The US not-for-profit news organisation clashed with the social media platform over its decision to describe the outlet as “government-funded media”.
NPR says it undermines its credibility, as US government funding accounts for less than 1% of its budget.
Twitter owner Elon Musk agreed to change the label on the BBC’s account.
In an interview with BBC News on Tuesday evening, Mr Musk said he wanted labels to be truthful and accurate, but did not refer to NPR.
NPR said in a statement on Wednesday that Twitter was “taking actions that undermine our credibility by falsely implying that we are not editorially independent”.
“We are not putting our journalism on platforms that have demonstrated an interest in undermining our credibility and the public’s understanding of our editorial independence,” the statement said.
The decision makes NPR the first major US news outlet to suspend its use of Twitter, despite the organisation having 8.8m followers on the platform.
The outlet encouraged people to instead subscribe to its newsletters and follow NPR on other social media.
Mr Musk later reacted to the decision in a series of tweets criticising NPR and accusing the outlet of inconsistency in how it had previously described its funding model.
In one tweet on Wednesday night, Mr Musk tweeted a link to an NPR website in which it said that federal funding is “essential” to public radio in the US.
“What have you got against the truth NPR?” he wrote.
On its website, NPR defines itself as “an independent, non-profit media organisation”.
It operates on a mixed-funding model that it says mostly includes corporate sponsorships, fees paid by NPR member organisations and donations.
Its decision to quit Twitter comes after the BBC disputed the same “government-funded media” label added to its @BBC account, which has now been removed.
The BBC operates through a Royal Charter agreed with the UK government, which states the corporation “must be independent”.
Its public-service output is funded by UK households via a TV licence fee, as well as income from commercial operations.
On Wednesday, the tag on the BBC’s account had been changed to “publicly-funded media”.

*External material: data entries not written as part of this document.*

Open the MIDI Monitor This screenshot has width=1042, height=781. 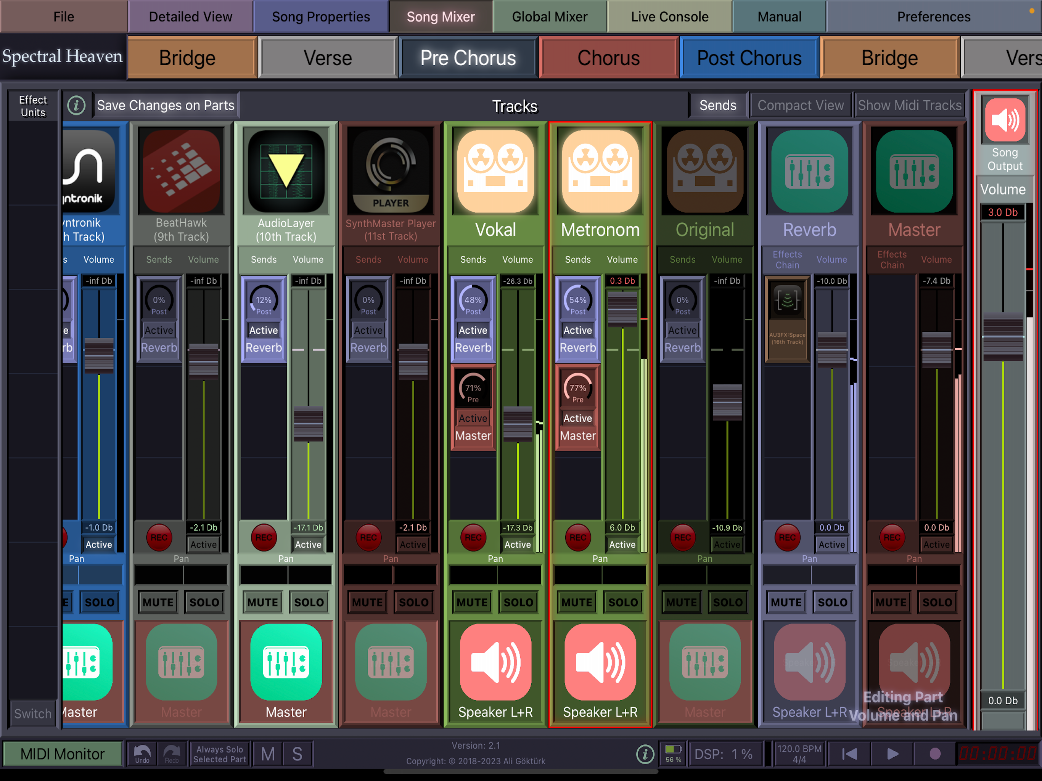(x=63, y=754)
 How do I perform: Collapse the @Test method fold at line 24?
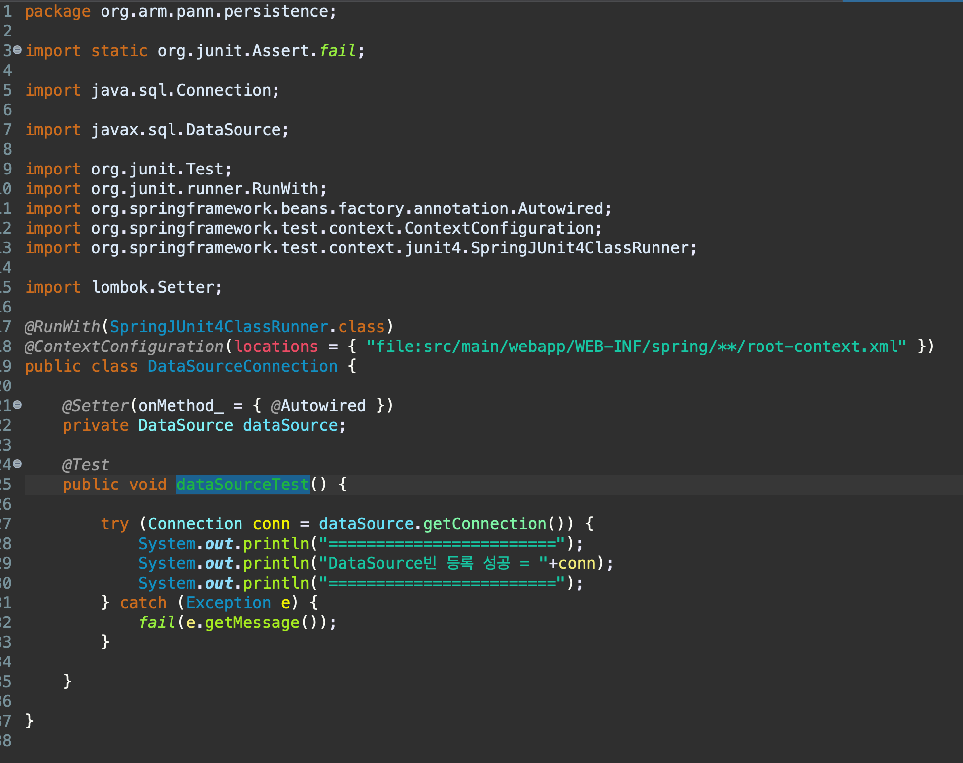pos(18,464)
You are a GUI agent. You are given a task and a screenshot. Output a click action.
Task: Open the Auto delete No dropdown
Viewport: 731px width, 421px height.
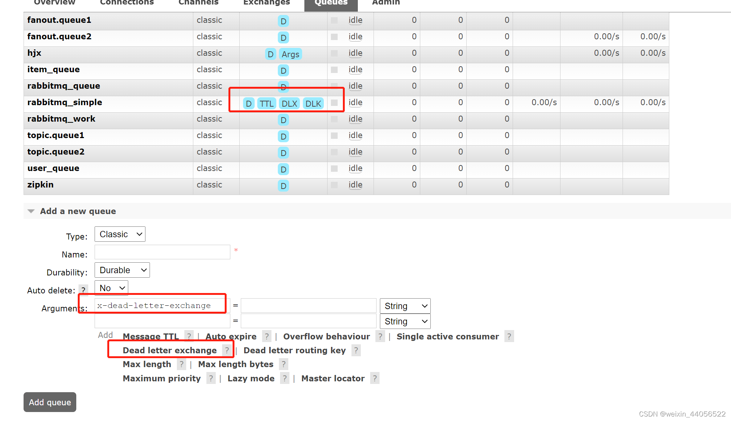(x=111, y=288)
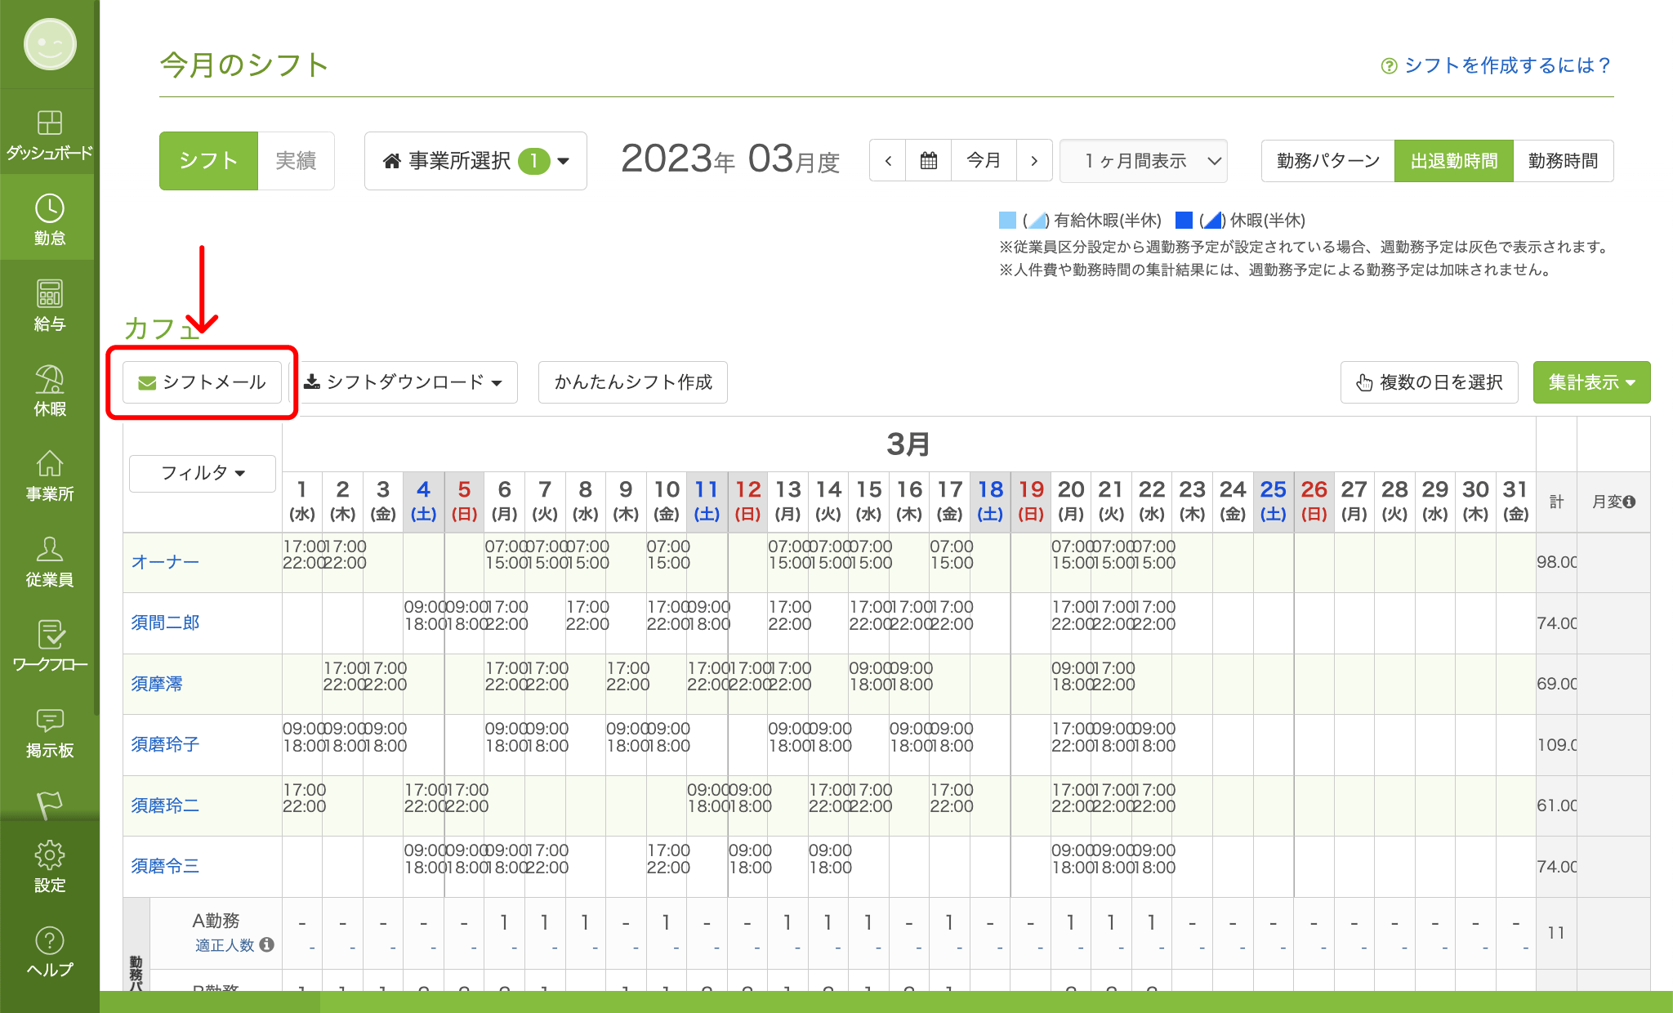1673x1013 pixels.
Task: Open the 休暇 umbrella icon in sidebar
Action: [49, 390]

Twitter has defined government-funded media as “outlets where the government provides some or all of the outlet’s funding and may have varying degrees of government involvement over editorial content”.

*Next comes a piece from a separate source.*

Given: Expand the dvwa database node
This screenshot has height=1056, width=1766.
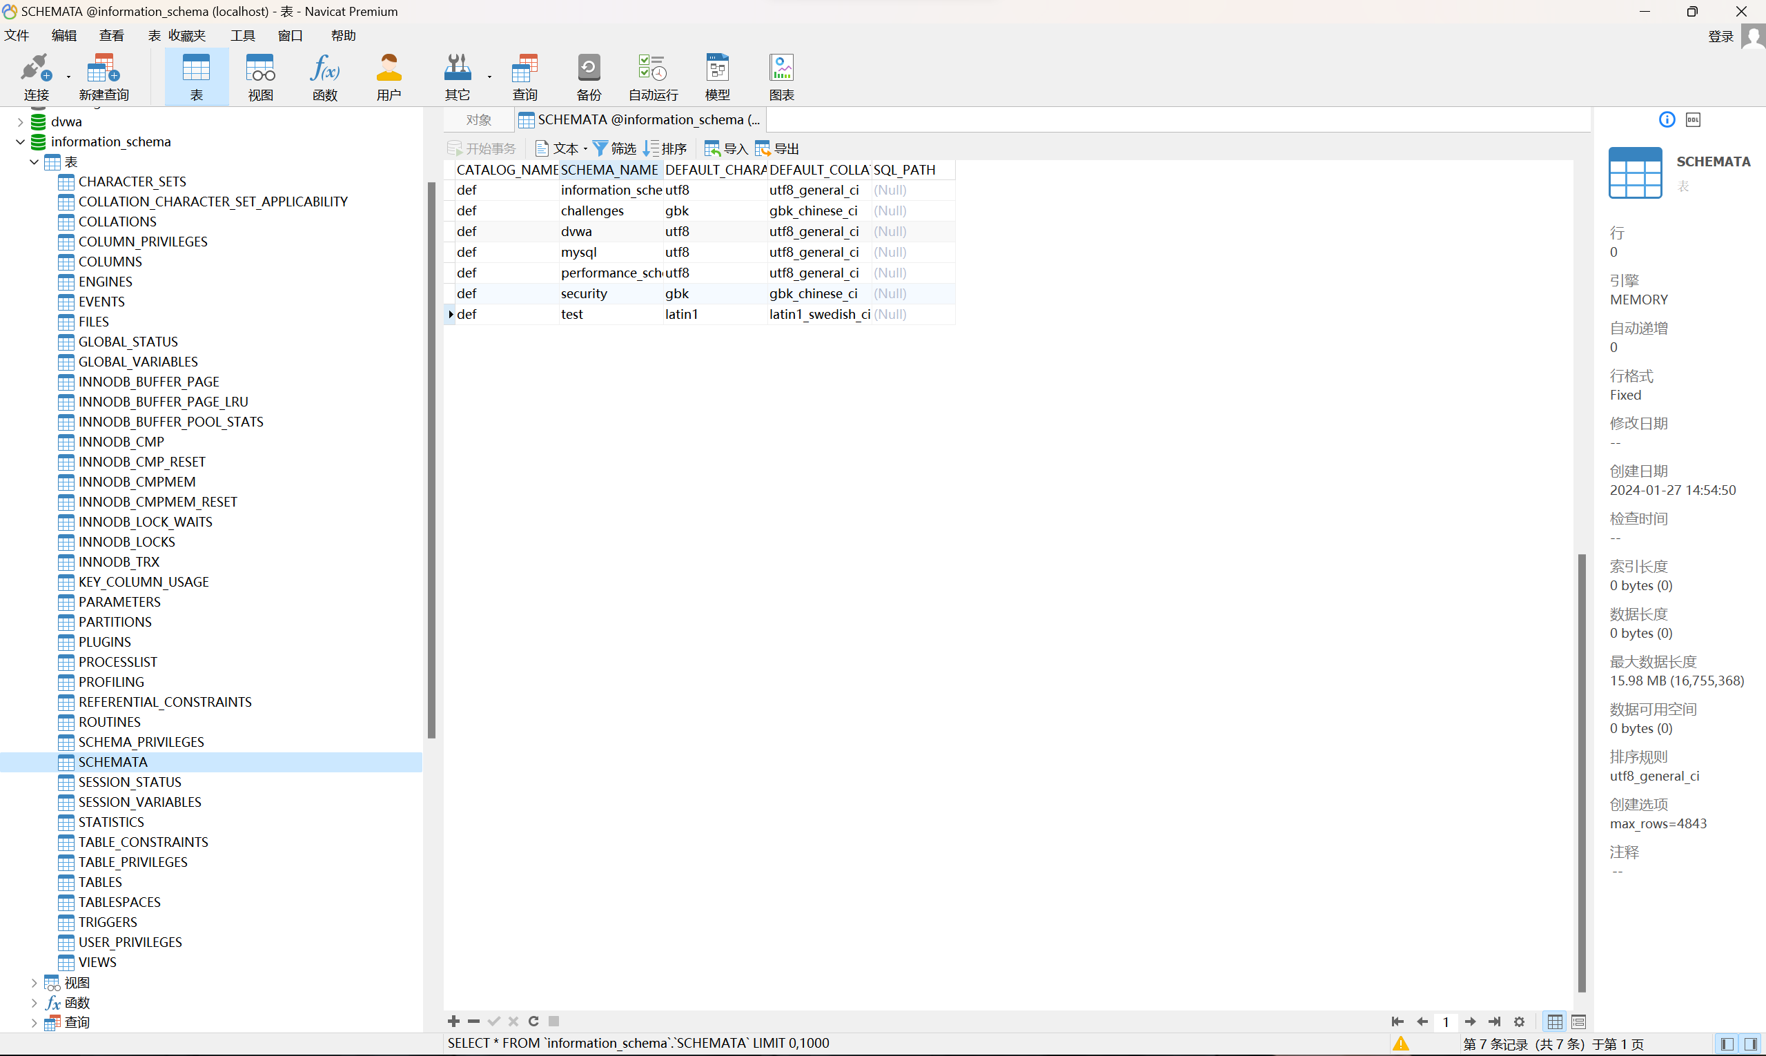Looking at the screenshot, I should (x=21, y=122).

It added that it may use “external sources” like Wikipedia to determine which outlets fall under the label.
Stephanie Edgerly, a journalism professor and researcher on audience insight at Northwestern University, said NPR’s decision to quit Twitter was a “bold move”.
Twitter has a younger user base that is educated and interested in paying for news, Prof Edgerly said, or in other words, “an audience that news organisations want to engage with”.
On the flip side, she said that Twitter accounts for only a small percentage of where Americans get their news.
A 2021 study by Pew Research Center suggested about 23% of Americans use Twitter, with seven-in-10 of those users regularly consuming news on the platform. That is smaller than the percentage of those who use and get their news from Facebook, Prof Edgerly noted.
The academic added that news outlets have grappled for some time with how to use social media, especially when news articles can appear side-by-side with misinformation and unmoderated content.
Working with social media platforms collaboratively over the years has been beneficial, but Prof Edgerly said these partnerships at Twitter “have been crumbling” over the last few months.
As for whether other news organisations may follow NPR in pausing their activity on Twitter, Prof Edgerly believes NPR’s not-for-profit status may have made it easier for it to quit the platform.
“It’ll be interesting to see if anyone follows,” Prof Edgerly said. “It is a different calculus for other organisations.”